## Excerpt
BEGIN

[Biojava-l] memory leak while reading nr.fasta

mark.schreiber at novartis.com mark.schreiber at novartis.com
Mon Jul 4 01:46:55 EDT 2005


It is supposed to only read on demand. Are you sure it isn't??

As long as you don't keep references to the individual sequences they 
should be destroyed by the garbage collector. If there is a real memory 
leak something must be keeping references to them but this is not the 
intended behaivour. This would be a serious bug. A while back there was a 
problem with change listeners not getting disposed of. I thought this was 
resolved but possibly it was not.

Would need an example to track this down.

- Mark





"Richard HOLLAND" <hollandr at gis.a-star.edu.sg>
Sent by: biojava-l-bounces at portal.open-bio.org
07/04/2005 01:33 PM

 
        To:     <biojava-l at biojava.org>
        cc:     Gem Yang <Gem.Yang at jhu.edu>, (bcc: Mark Schreiber/GP/Novartis)
        Subject:        RE: [Biojava-l] memory leak while reading nr.fasta


This is one big problem, and I've come across it before.
SeqIOTools.fileToBiojava reads the whole file in at once and stores
everything in memory as Sequence objects in a virtual sequence database.
For a file the size of nr, this is simply impossible on most machines,
and causes out-of-memory exceptions.

What is required for files this size is a SeqIOTools parser that reads
sequence objects _on demand_ as requested by the iterator, rather than
reading the whole lot at once. This way it can drop sequence objects
once they have been passed over by the iterator, freeing up memory for
subsequent ones (assuming the client app keeps no references to them
either). How this fits in with BioJava's "everything is a sequence
database" philosophy or not I don't know, as essentially it breaks it by
defining a file to be a sequential-access sequence database, rather than
a random-access one.

END

## Given data
BEGIN

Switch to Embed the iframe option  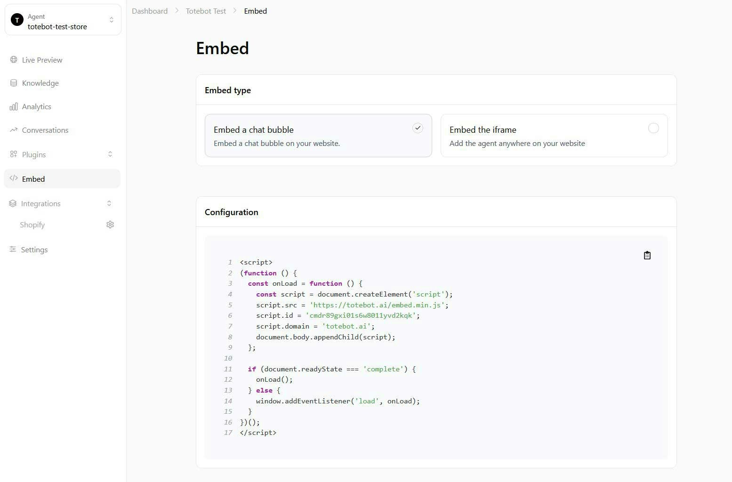pyautogui.click(x=554, y=136)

END

## Exercise instructions
1. In the BioJava thread, what earlier problem does Mark recall?
2. List every email address that appears in the BioJava thread.
3. According to the BioJava thread, why would a parser that reads sequence objects on demand avoid the memory problem?

## Results for each task
1. Change listeners were not getting disposed of.

2.
mark.schreiber at novartis.com
hollandr at gis.a-star.edu.sg
biojava-l-bounces at portal.open-bio.org
biojava-l at biojava.org
Gem.Yang at jhu.edu

3. Such a parser reads sequence objects only as the iterator requests them, instead of reading the whole file at once. It can then drop each object once the iterator has passed over it, which frees memory for the objects that follow, provided the client app keeps no references to them.